NASW SCIENCE IN SOCIETY JOURNALISM AWARD

These awards honor and encourage outstanding investigative reporting about the sciences and their impact on society. This story was honored in the Science Reporting for a Local or Regional Market category in 2014.

Like weeds, junipers are durable. Those outside McDowell’s window were still green, but the piñon around them were dead. During the deep drought of 2002 and 2003, piñon died throughout the Southwest in historic numbers. Had the Old Testament told stories of forest die-off, as it did of floods, the carnage around Los Alamos would have been called “biblical”: More than 90 percent of the area’s piñon succumbed. “What a bummer,” McDowell sulked. “I’m a tree physiologist, and the trees are all dead. What am I gonna do?”

At first, the cause of the trees’ demise seemed obvious. The punishing drought badly weakened them, and when beetles bored through their bark, the trees couldn’t muster enough sap to pitch them out. Once inside, the beetles mated, multiplied, dug tiny tunnels and spread a fungus that cut off the flow of water and nutrients, killing the tree.

But Dave Breshears, a University of Arizona professor and arid lands ecologist who had studied the woodlands for years, suspected that the truth was more complicated. During the 1950s drought, tree death seemed less extensive, even though that drought was longer and drier than the more recent one. What was different about this drought was temperature: It was a degree or two hotter.

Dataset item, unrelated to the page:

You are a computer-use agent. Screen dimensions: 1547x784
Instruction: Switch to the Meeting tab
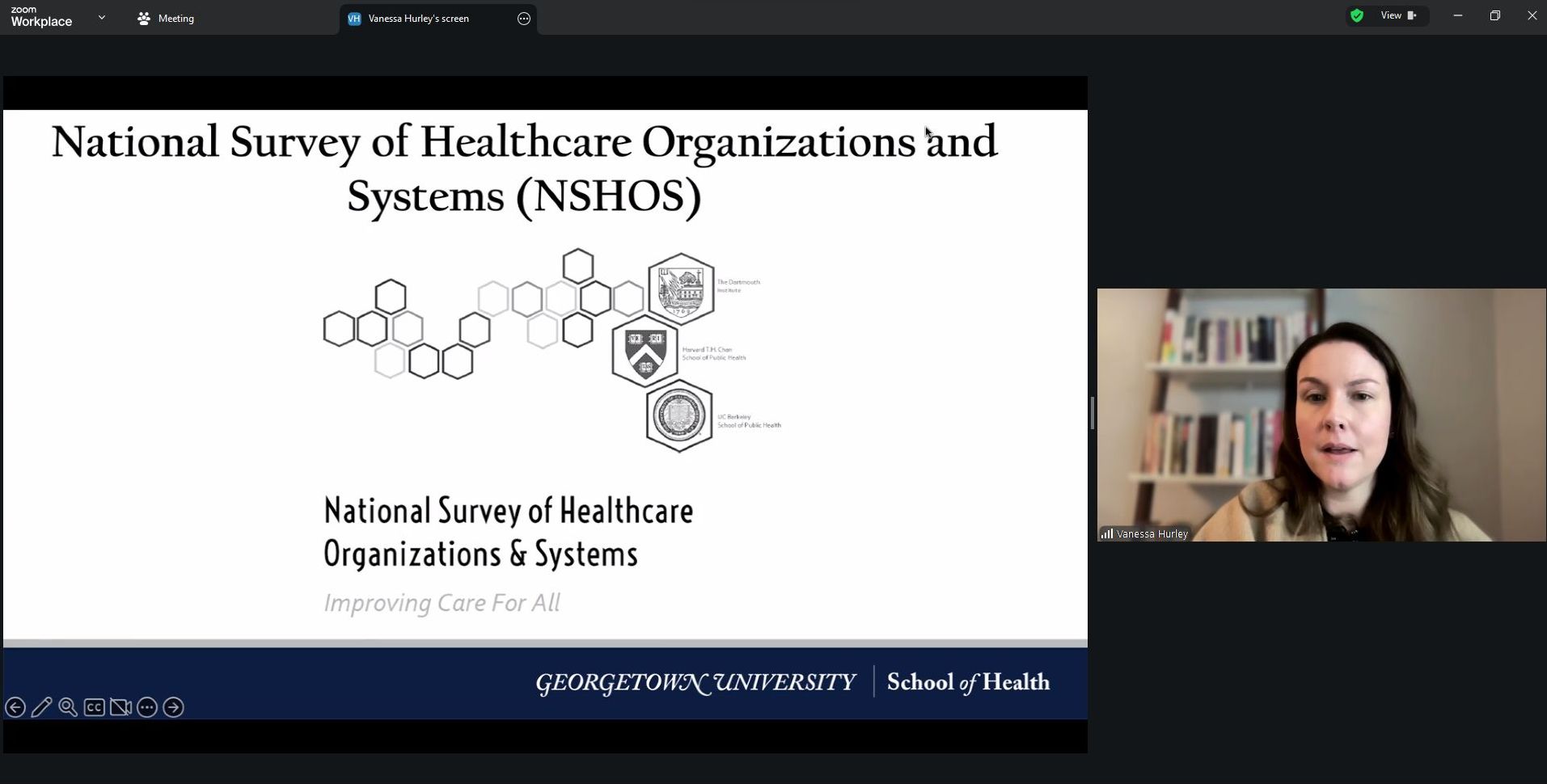click(x=167, y=18)

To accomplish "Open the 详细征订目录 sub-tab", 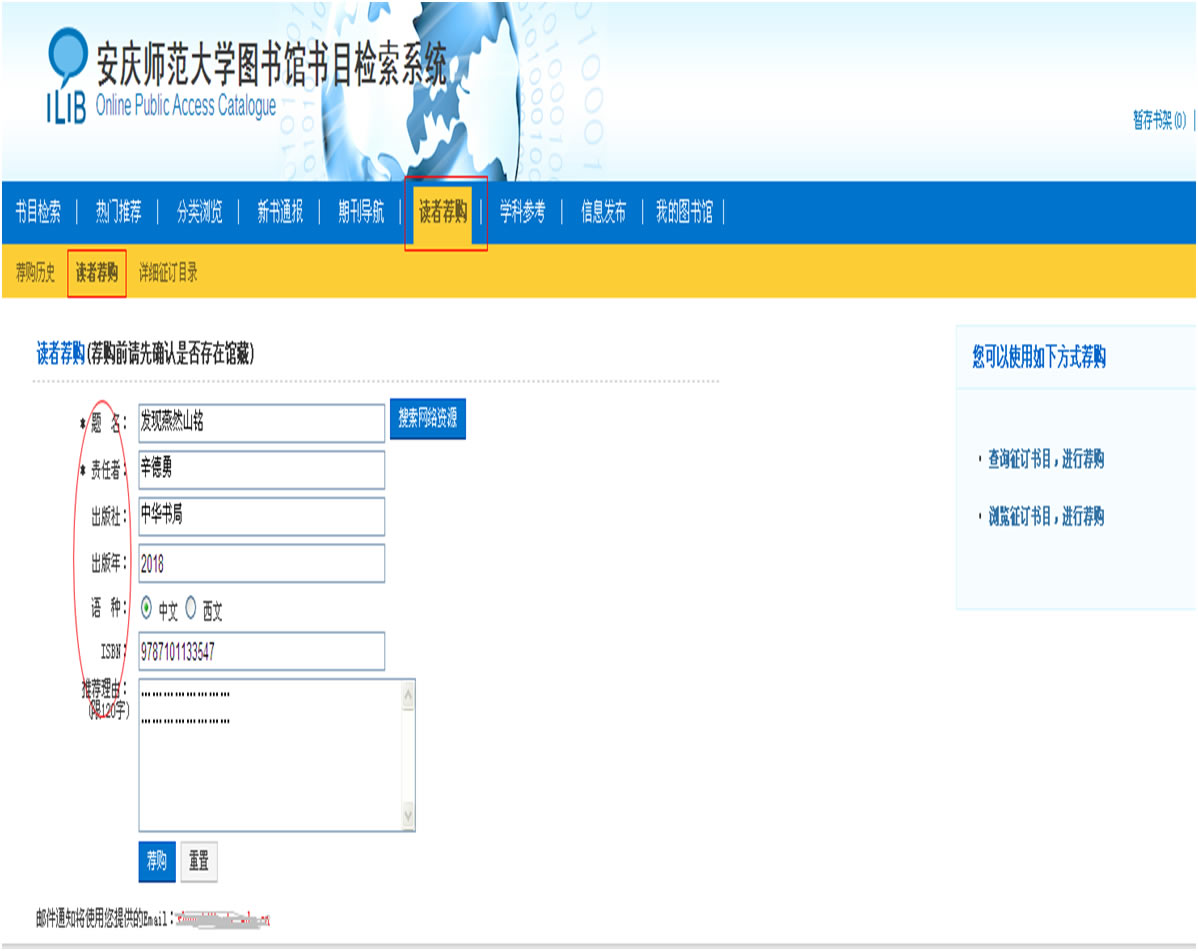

Breshears’ observations inspired McDowell to take a second look at the struggling forest. It’s common knowledge that trees die during and after a drought, McDowell says, but “nobody can predict where it will happen, when it will happen, what trees it will happen to. That means we don’t understand it. That was exciting to me – there’s a science question there.”

Why do trees die? It’s a deceptively simple question in urgent need of answers: Trees are dying at alarming rates not only in the Southwest but in Colorado, the Northern Rockies, Alaska and elsewhere. This summer in northern New Mexico, even junipers began to expire in droves.

Forests in New Mexico have experienced significant die-off in recent years due to wildfire, drought and beetle kill. USGS research ecologist Craig Allen says the damage is a preview of the impacts climate change could have on forests globally. Photo courtesy of Michael Clark (originally published in High Country News).
Forests in New Mexico have experienced significant die-off in recent years due to wildfire, drought and beetle kill. USGS research ecologist Craig Allen says the damage is a preview of the impacts climate change could have on forests globally. Photo courtesy of Michael Clark (originally published in High Country News).

It might seem surprising that, in 2013, we don’t know how trees die. We understand tree growth so well that we can decipher its code – tree rings – and reconstruct droughts thousands of years in the past. So why is tree mortality such a mystery?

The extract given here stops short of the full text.